しかし、そこには二人…ルーファスとヴィルベルトの姿はもう無かった。
「アダルベルト、行くのか?」
「父上…に母上、叔母上まで…。お見通しってことか。」
ここは街の出口である。ルーファスとヴィルベルトは宴の続く中、また旅へと出発するつもりだったのである。

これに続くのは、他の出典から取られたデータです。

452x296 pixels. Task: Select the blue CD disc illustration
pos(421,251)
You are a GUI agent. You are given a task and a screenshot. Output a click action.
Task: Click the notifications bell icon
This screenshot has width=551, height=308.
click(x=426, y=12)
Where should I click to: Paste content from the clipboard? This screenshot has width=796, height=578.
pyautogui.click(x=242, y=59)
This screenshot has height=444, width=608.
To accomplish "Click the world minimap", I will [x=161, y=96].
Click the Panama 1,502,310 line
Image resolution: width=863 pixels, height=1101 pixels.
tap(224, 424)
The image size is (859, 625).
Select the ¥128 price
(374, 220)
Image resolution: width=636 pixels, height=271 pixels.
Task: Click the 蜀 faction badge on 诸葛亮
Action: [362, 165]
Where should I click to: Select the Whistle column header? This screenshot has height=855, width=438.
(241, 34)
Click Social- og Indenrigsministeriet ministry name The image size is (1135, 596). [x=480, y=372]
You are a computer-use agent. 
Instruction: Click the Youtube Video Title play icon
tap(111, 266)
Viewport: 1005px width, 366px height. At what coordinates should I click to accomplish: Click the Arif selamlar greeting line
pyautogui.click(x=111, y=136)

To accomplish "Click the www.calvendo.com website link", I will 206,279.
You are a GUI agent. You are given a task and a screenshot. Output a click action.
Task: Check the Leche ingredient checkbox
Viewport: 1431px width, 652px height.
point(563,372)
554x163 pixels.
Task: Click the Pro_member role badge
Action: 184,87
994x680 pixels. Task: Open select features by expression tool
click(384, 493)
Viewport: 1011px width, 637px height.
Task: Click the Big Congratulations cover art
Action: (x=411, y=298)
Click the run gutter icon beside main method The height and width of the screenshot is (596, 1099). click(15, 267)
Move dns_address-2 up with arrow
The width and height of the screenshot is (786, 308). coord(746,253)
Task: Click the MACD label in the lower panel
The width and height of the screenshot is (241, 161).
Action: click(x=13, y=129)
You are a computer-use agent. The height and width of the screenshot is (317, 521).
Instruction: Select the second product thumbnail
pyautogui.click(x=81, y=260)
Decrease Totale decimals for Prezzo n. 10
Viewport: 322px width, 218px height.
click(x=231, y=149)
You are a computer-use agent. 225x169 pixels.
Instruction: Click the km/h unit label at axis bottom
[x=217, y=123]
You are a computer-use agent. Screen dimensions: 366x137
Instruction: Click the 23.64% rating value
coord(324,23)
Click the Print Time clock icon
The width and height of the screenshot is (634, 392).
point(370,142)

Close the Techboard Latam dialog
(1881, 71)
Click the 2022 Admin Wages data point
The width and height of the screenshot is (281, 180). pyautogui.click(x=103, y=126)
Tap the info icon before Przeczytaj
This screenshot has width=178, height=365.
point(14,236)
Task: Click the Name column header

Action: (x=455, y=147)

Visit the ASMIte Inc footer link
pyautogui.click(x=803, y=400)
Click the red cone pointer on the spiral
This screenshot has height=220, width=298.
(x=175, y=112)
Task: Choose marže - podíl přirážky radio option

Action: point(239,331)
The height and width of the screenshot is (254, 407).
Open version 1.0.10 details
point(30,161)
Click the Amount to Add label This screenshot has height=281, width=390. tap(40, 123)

「アダルベルト、これでもお前の父だ。息子を送り出すのは当たり前であろう。」
「そうよ、アル。前みたいに何にも言わないでいなくなったら、母さん悲しいわ。いってらっしゃいくらい言わせてよ。」
そう言う両親に、ルーファスは複雑な表情をした。それを見た女公爵は、ルーファスに言った。
「ルーファス、昔のことは昔のことであろう。今はこれで良いではないか。」
「あぁ、そうだな…。そんじゃ、行ってくる。ヴィー、行くぞ!」
「は、はい!」
そう言ってルーファスとヴィルベルトは再び旅に出た。その後ろ姿を見て、マリアーナはその目に涙を浮かべて言った。
「アル…無事に帰っておいで…。」
「大丈夫だ。血は繋がらずとも、あれは私達の子だからな。」
そう言ってシュテンダー侯は妻をそっと抱いた。そんな二人に目を細め、女公爵は晴れ渡る青空へと視線を変えた。
「今日は良い天気だのぅ…。」
三人はそうして後、遠くへと消え行くルーファスとヴィルベルトの影をいつまでも見つめていたのであった。